Minitab Navigation -> Stat – Basic Stats – 1 Proportion
1
Select a Proportion value from the available fields. Many times, this value is not present in our data. In that case, we can use conditional parameters by taking acceptable or target values and calculating event values such as “Accept or Reject”, “Pass or Fail”, “True or False”, “Target Met or “Not Met”, etc. 1 Proportion measures the occurrence of an event and quantifies its occurrence statistically and gives us Confidence Interval of the Population based on this analysis.
2
The resultant output is like this:
Test and CI for One Proportion: Result
Event = Reject
Variable X N Sample p 95% CI
Result 291 545 0.533945 (0.491059, 0.576461)
Here, this means that out of total 545 observations, Reject is occurring 291 times with “sample p” showing the occurrence of Reject in total observations.

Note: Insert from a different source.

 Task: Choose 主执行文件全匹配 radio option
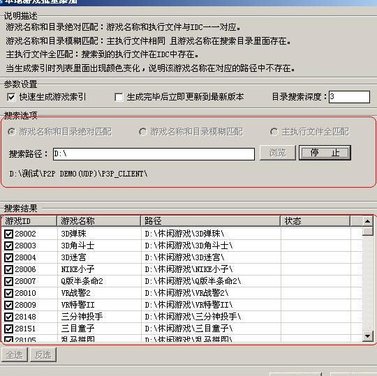pos(274,132)
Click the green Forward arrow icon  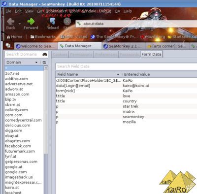(31, 22)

Hence, sample p = x/n = 291/545 = 0.533945
This means that x proportion in n is 53.39%
95% CI shows the proportion of Reject in the population with both upper and lower bound values, with 95% probability.
Comparison with standard
We can also compare our data against a standard or target by selecting the “Perform Hypothesis Test” and giving a “Hypothesis Mean “ value, see image.
3
The following result appears in session window:
Test and CI for One Proportion: Result
Test of p = 0.85 vs. p not = 0.85
Event = Reject
Exact
Variable X N Sample p 95% CI P-Value
Result 291 545 0.533945 (0.491059, 0.576461) 0.000
Here, it is being checked whether the proportion of Reject in total observations is 85% or not. The given P-value clearly shows that Alternate is True as proportion of Reject is just 53.39%.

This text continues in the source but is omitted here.